La solución final nazi es la prueba de esa paradoja. El extermino de los judíos: la búsqueda del crimen perfecto, el cual no es aquel que queda impune sino, antes bien, es aquel del que nadie sabrá jamás que tuvo lugar. Allí residió la utopía nazi, en no dejar rastros, huellas, testigos. "La esencia de la solución final era volver a los judíos, y volverse ella misma, invisibles". Y es que de las cámaras de gas funcionando no hay fotos, no hay sobrevivientes. El acontecimiento se reconstruye a partir de testimonios, relatos, indicios.
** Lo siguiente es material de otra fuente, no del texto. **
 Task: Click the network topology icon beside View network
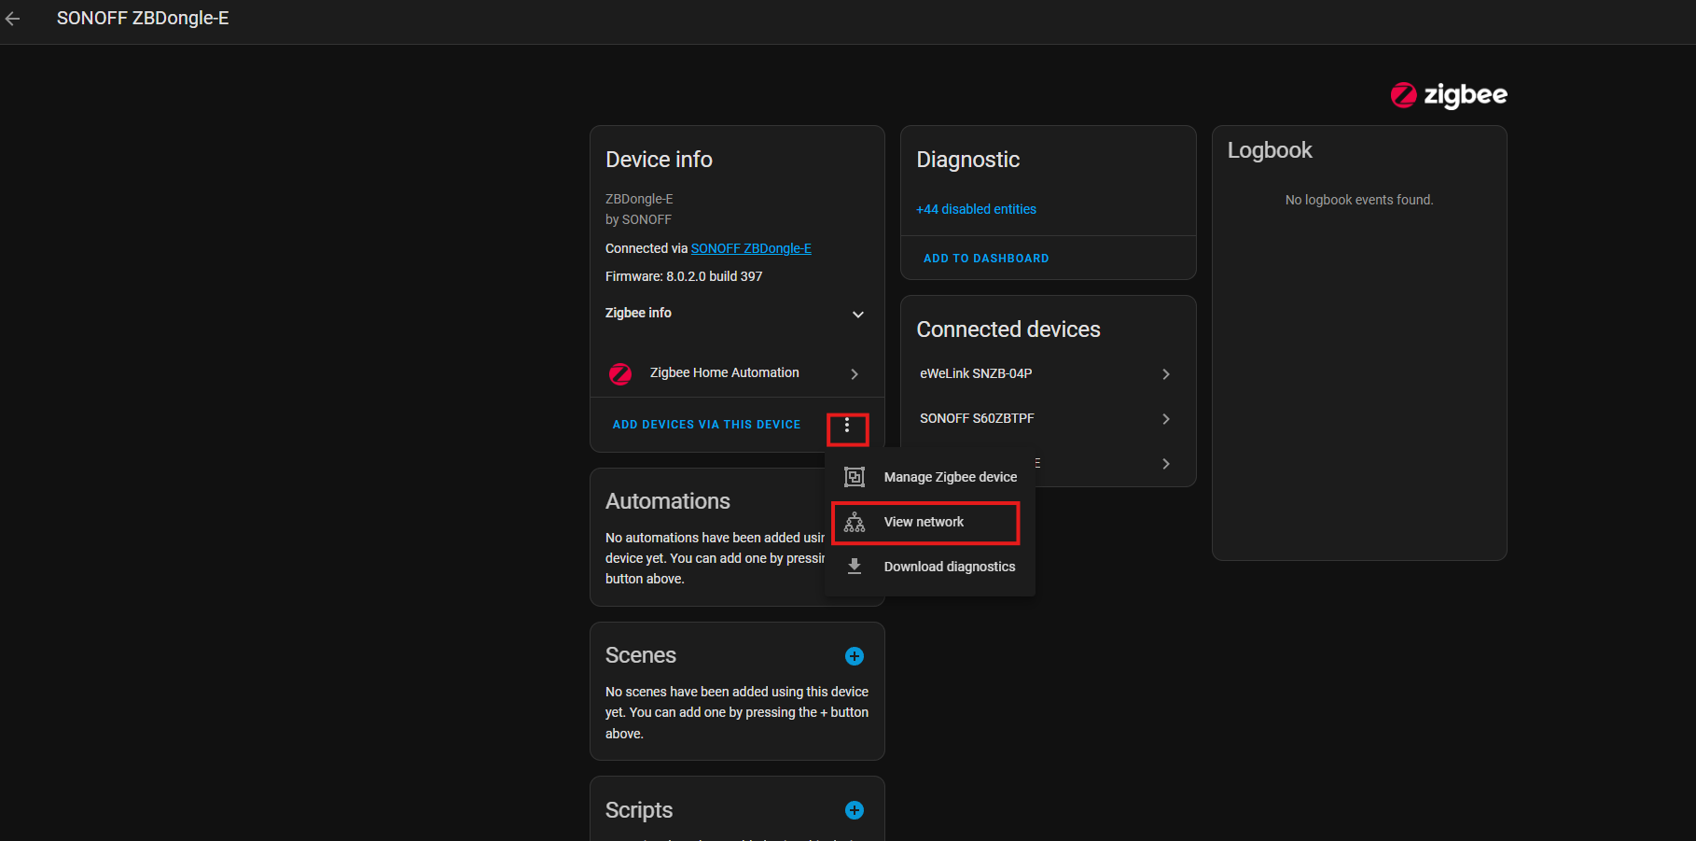[854, 522]
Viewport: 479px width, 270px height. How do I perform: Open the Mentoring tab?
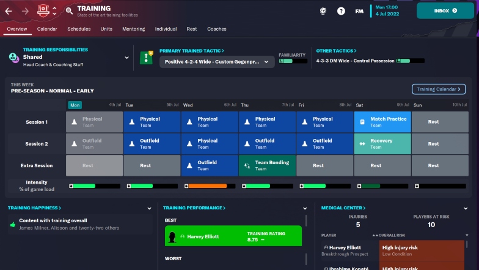pyautogui.click(x=134, y=29)
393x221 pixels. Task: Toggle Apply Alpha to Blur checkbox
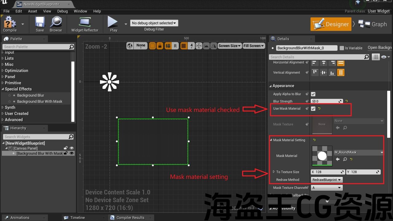coord(313,94)
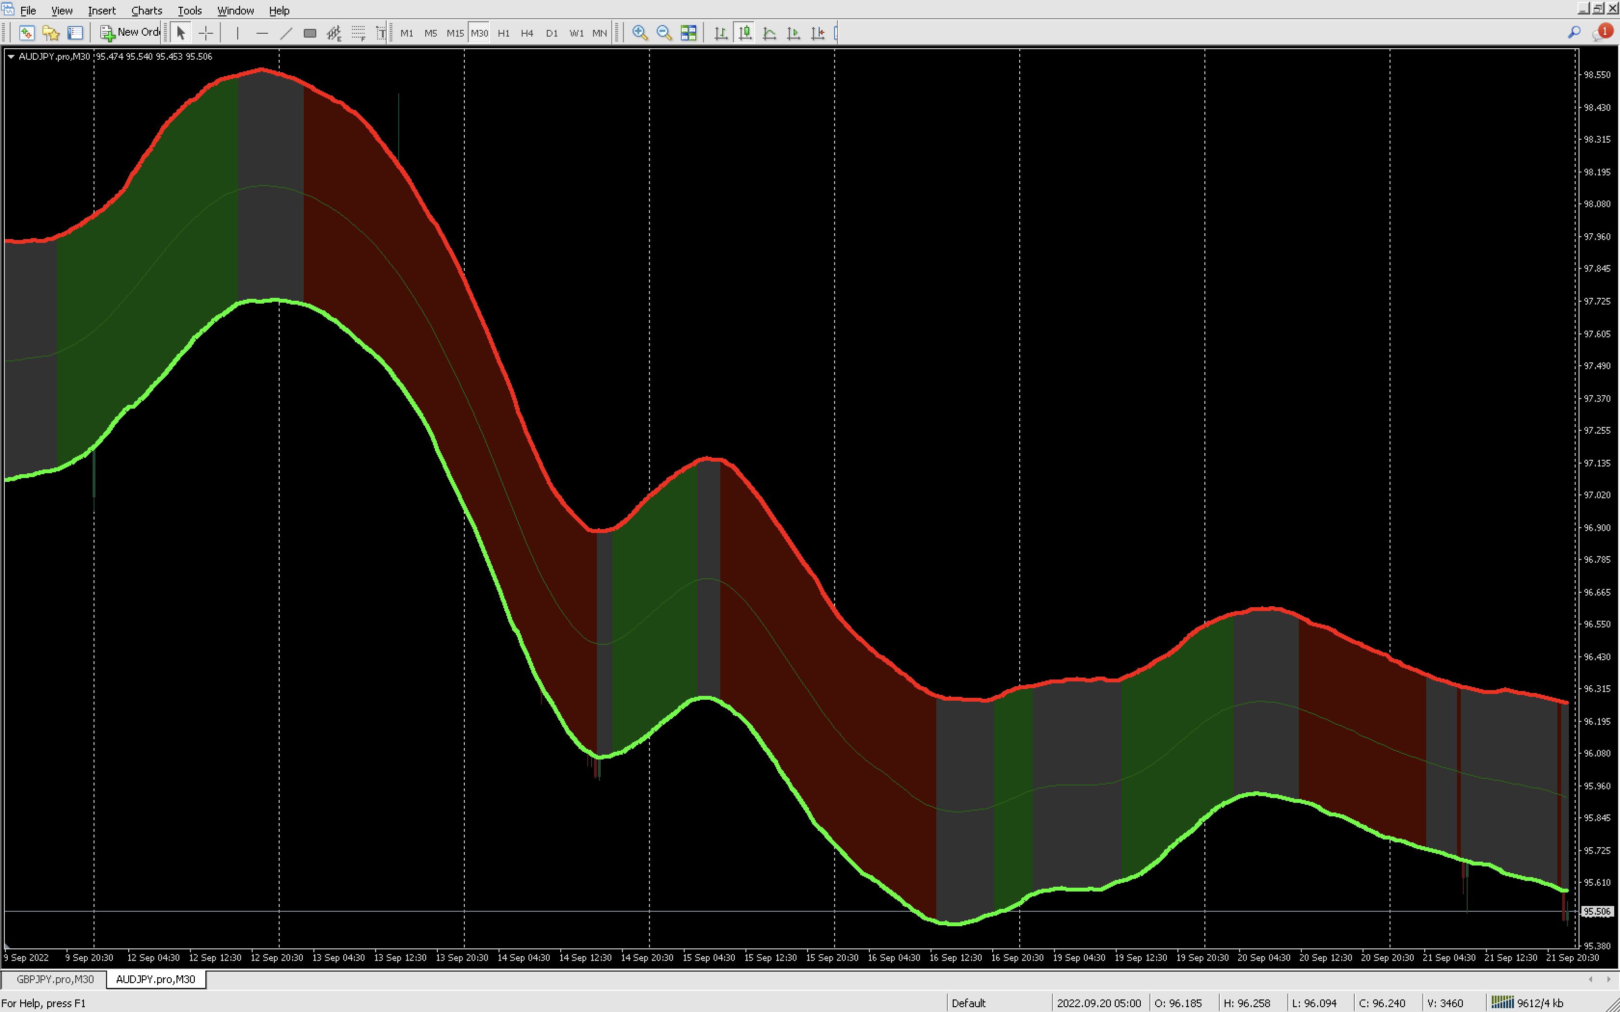This screenshot has height=1012, width=1620.
Task: Click the Zoom Out magnifier icon
Action: point(663,33)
Todo para llenar un vacío, dando sentido a una ausencia, merodeando alrededor de una falta, rondando la realidad que nadie ve, perviviendo más allá de la angustia. No en balde en hebreo y en alemán los términos referentes al silencio significan también calma y tranquilidad. En alemán, donde stille es silencio, stillen significa asimismo “calmar” y “amamantar”. Paradójico y lamentable. Pues ¿cómo hacer congruente la realidad con ese lenguaje?
Que estas reflexiones son deudoras de textos como La diferencia, de Lyotard, o Paroles Suffoquées, de Sarah Kofman, es cierto en la medida en que éstos son textos, se perciben cómo textos, que se preguntan sobre el momento en que las víctimas se encuentran en la terrible condición de tener que probar su condición de víctima.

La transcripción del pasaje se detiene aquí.